35 Zodat Mozes niet kon ingaan in de tent der samenkomst, dewijl de wolk daarop bleef, en de heerlijkheid des HEEREN den tabernakel vervulde.
UMosi kenelisanga ukungena ethenteni lokuhlangana ngenxa yeyezi elalimi phezu kwalo, inkazimulo kaThixo yagcwala ethabanikeleni.
36 Als nu de wolk opgeheven werd van boven den tabernakel, zo reisden de kinderen Israels voort in al hun reizen.
Kulolonke uhambo lwabako-Israyeli, kwakusithi iyezi lingaphakama lisuka phezu kwethabanikeli, labo baqhubeke;
37 Maar als de wolk niet opgeheven werd, zo reisden zij niet tot op den dag, dat zij opgeheven werd.
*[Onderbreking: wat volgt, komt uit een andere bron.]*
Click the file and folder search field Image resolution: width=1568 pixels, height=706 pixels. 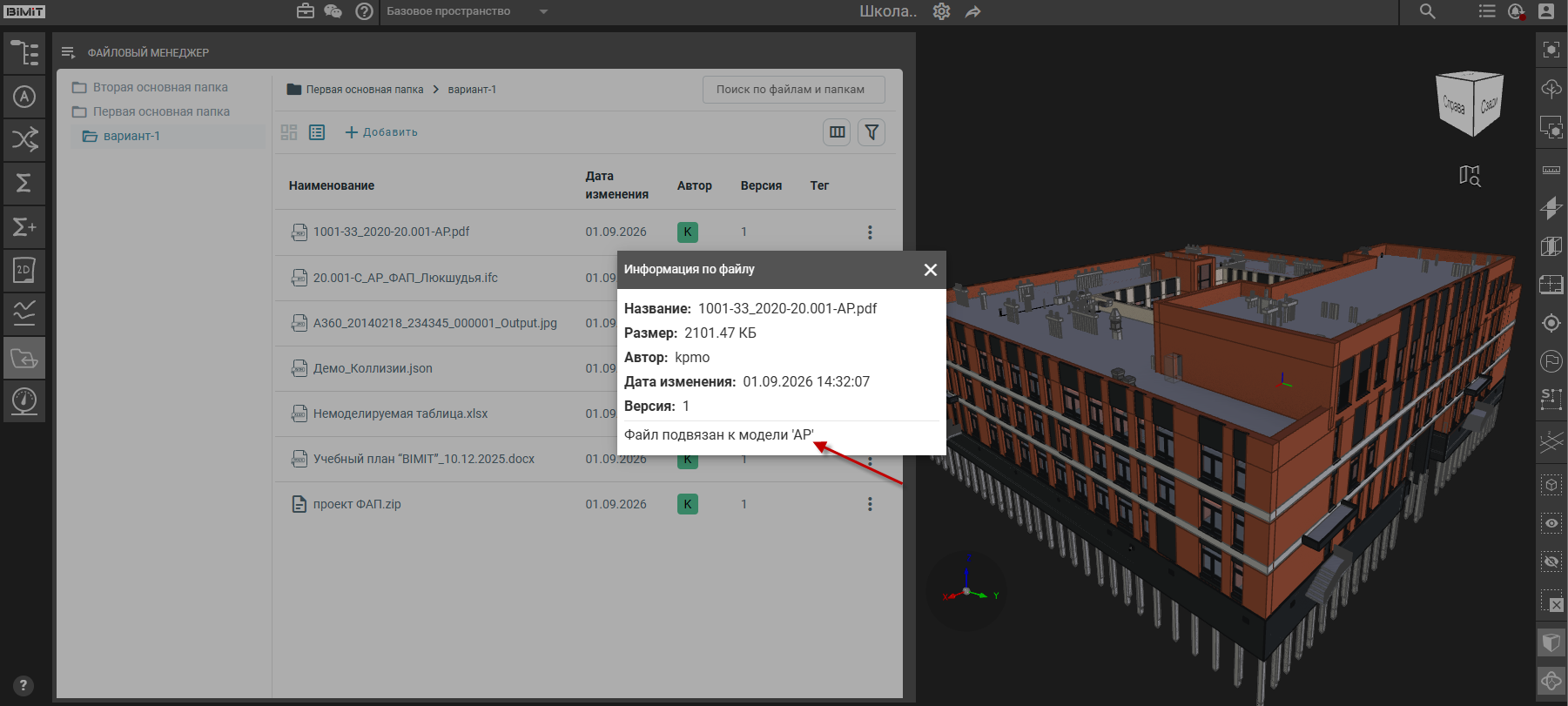[794, 90]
kodwa kuthi nxa iyezi lingaphakamanga, labo babengaqhubekeli phambili, kuze kube mhla liphakama.
38 Want de wolk des HEEREN was op den tabernakel bij dag, en het vuur was er bij nacht op, voor de ogen van het ganse huis Israels in al hun reizen.
Ngokunjalo iyezi likaThixo lalisiba phezu kwethabanikeli emini, kuthi ebusuku kube lomlilo eyezini, bekubona bonke abako-Israyeli ekuhambeni kwabo konke.